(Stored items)
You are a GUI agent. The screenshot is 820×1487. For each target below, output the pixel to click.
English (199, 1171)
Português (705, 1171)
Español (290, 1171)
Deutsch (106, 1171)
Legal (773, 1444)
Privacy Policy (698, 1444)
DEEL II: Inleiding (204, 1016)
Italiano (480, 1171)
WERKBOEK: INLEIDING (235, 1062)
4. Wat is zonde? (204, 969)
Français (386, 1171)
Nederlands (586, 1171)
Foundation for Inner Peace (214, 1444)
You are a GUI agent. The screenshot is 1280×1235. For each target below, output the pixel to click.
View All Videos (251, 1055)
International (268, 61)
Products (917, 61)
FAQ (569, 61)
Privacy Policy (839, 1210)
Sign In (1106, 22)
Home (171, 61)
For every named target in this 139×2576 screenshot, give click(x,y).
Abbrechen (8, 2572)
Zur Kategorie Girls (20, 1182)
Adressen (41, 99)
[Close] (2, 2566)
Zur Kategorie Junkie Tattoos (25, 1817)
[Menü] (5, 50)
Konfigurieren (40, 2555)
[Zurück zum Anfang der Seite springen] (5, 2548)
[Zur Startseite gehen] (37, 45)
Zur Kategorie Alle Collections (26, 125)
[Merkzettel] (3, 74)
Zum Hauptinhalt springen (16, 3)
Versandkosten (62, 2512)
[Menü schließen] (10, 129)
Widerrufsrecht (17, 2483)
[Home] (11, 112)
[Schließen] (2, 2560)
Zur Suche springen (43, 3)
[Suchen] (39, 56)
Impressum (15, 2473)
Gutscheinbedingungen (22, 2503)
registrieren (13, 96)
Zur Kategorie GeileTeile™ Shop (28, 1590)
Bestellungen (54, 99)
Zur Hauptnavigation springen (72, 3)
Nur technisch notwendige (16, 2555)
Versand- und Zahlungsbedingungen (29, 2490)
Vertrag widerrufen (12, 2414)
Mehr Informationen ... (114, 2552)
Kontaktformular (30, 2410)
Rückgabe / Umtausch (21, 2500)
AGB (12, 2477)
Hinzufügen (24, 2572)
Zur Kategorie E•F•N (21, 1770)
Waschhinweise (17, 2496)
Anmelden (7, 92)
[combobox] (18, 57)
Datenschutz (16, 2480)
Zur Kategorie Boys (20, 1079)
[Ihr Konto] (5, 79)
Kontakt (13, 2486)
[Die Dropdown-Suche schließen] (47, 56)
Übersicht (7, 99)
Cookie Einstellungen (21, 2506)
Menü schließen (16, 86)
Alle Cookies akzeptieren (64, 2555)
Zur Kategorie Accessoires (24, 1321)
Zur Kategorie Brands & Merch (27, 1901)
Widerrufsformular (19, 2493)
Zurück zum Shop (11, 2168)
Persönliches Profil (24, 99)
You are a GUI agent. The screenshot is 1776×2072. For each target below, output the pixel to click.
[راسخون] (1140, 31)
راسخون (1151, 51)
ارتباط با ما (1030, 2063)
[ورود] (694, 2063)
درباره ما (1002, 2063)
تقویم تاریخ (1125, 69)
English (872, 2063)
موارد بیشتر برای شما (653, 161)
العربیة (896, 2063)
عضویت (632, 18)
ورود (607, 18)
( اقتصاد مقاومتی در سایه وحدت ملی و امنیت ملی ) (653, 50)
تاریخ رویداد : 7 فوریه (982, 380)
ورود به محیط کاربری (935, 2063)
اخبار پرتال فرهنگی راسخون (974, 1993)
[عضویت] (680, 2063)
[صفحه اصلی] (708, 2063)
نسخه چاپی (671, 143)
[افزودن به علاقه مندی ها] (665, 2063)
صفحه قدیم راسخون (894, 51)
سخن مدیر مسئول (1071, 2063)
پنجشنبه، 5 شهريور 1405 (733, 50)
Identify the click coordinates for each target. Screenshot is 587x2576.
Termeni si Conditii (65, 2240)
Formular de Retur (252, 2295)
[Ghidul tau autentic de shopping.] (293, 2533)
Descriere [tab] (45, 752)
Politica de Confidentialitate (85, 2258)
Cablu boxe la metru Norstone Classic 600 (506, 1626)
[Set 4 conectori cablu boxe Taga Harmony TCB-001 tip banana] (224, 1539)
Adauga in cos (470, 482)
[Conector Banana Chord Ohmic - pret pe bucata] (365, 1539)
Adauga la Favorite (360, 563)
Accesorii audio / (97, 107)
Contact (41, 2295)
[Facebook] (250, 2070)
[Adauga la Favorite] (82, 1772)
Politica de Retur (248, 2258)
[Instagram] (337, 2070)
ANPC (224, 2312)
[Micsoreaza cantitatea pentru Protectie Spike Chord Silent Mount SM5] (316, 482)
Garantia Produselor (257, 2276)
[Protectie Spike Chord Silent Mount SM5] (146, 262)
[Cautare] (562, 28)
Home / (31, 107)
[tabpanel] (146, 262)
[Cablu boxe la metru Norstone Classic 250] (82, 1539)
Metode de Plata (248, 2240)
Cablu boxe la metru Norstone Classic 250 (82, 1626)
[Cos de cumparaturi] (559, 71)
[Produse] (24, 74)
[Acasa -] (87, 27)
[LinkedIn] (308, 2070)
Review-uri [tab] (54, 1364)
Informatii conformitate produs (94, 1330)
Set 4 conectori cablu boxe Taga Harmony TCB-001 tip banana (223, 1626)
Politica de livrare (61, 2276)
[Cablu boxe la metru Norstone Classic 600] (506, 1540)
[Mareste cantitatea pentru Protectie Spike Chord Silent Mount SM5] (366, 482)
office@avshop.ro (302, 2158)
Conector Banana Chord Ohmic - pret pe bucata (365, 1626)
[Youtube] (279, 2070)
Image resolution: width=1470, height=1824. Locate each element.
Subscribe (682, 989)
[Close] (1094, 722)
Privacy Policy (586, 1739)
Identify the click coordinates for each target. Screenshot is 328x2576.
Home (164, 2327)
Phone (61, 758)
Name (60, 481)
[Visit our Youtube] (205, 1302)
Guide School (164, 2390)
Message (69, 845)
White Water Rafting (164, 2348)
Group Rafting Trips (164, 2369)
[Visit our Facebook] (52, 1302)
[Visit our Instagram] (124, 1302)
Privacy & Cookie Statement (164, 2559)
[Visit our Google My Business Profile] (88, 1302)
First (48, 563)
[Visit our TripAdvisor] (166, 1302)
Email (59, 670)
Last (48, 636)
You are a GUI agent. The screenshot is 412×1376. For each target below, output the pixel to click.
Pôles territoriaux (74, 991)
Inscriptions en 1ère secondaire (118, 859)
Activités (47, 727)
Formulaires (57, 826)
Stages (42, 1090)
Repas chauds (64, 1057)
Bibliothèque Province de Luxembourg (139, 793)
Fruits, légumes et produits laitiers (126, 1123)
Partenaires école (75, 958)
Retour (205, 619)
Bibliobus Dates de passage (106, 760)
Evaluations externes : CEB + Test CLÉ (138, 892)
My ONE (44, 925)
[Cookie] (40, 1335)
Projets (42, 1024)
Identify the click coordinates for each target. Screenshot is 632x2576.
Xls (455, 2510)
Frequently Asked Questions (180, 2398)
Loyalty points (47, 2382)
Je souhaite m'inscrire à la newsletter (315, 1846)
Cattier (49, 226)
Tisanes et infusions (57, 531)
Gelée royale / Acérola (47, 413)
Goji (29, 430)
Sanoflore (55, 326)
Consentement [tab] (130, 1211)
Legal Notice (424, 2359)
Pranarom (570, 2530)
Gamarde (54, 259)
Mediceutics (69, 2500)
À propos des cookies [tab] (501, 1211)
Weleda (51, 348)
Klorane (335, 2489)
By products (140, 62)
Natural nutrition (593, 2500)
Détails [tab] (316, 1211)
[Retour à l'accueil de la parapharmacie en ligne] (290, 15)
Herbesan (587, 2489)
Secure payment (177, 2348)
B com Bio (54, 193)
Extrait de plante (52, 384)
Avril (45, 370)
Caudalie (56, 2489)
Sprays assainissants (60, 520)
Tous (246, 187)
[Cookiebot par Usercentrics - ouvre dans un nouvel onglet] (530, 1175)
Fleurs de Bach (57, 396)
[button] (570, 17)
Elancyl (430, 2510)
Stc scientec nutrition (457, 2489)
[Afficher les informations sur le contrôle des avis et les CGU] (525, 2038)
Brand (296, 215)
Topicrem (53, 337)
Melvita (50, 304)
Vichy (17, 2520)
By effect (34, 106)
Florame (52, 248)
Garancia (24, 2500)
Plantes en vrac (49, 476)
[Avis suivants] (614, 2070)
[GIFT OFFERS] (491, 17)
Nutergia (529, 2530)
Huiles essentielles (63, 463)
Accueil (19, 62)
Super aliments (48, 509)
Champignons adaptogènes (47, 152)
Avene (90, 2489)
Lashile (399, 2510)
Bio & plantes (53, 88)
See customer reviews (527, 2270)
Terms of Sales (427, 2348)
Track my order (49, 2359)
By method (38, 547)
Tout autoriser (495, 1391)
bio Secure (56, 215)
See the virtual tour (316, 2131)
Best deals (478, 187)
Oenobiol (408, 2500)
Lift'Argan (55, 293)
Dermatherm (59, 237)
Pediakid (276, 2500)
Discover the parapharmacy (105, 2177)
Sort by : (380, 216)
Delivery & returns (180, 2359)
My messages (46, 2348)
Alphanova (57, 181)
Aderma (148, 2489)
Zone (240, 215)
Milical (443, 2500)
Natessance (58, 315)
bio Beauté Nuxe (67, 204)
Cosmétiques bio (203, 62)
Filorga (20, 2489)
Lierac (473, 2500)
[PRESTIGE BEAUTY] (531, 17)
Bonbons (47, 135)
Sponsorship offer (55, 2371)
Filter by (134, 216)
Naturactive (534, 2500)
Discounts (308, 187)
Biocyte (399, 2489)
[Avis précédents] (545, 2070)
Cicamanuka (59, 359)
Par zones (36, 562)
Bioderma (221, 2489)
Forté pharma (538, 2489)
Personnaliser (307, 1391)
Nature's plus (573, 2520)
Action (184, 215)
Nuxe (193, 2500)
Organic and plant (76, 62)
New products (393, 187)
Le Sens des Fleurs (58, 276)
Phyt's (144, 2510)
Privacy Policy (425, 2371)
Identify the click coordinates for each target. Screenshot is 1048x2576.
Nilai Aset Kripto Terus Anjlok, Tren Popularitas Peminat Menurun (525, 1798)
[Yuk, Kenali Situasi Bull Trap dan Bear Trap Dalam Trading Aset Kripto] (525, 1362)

[Task description] Would you retype exactly the lines above, from the line with "AGB (12, 2477)" to the line with "[Conector Banana Chord", with both end lines kept and nothing more?

[Written response]
AGB (12, 2477)
Hinzufügen (24, 2572)
Zur Kategorie E•F•N (21, 1770)
Waschhinweise (17, 2496)
Anmelden (7, 92)
[combobox] (18, 57)
Datenschutz (16, 2480)
Zur Kategorie Boys (20, 1079)
[Ihr Konto] (5, 79)
Kontakt (13, 2486)
[Die Dropdown-Suche schließen] (47, 56)
Übersicht (7, 99)
Cookie Einstellungen (21, 2506)
Menü schließen (16, 86)
Alle Cookies akzeptieren (64, 2555)
Zur Kategorie Accessoires (24, 1321)
Zur Kategorie Brands & Merch (27, 1901)
Widerrufsformular (19, 2493)
Zurück zum Shop (11, 2168)
Persönliches Profil (24, 99)
You are a GUI agent. The screenshot is 1776×2072. For each target below, output the pixel to click.
[راسخون] (1140, 31)
راسخون (1151, 51)
ارتباط با ما (1030, 2063)
[ورود] (694, 2063)
درباره ما (1002, 2063)
تقویم تاریخ (1125, 69)
English (872, 2063)
موارد بیشتر برای شما (653, 161)
العربیة (896, 2063)
عضویت (632, 18)
ورود (607, 18)
( اقتصاد مقاومتی در سایه وحدت ملی و امنیت ملی ) (653, 50)
تاریخ رویداد : 7 فوریه (982, 380)
ورود به محیط کاربری (935, 2063)
اخبار پرتال فرهنگی راسخون (974, 1993)
[عضویت] (680, 2063)
[صفحه اصلی] (708, 2063)
نسخه چاپی (671, 143)
[افزودن به علاقه مندی ها] (665, 2063)
صفحه قدیم راسخون (894, 51)
سخن مدیر مسئول (1071, 2063)
پنجشنبه، 5 شهريور 1405 (733, 50)
Identify the click coordinates for each target. Screenshot is 587x2576.
Termeni si Conditii (65, 2240)
Formular de Retur (252, 2295)
[Ghidul tau autentic de shopping.] (293, 2533)
Descriere [tab] (45, 752)
Politica de Confidentialitate (85, 2258)
Cablu boxe la metru Norstone Classic 600 (506, 1626)
[Set 4 conectori cablu boxe Taga Harmony TCB-001 tip banana] (224, 1539)
Adauga in cos (470, 482)
[Conector Banana Chord Ohmic - pret pe bucata] (365, 1539)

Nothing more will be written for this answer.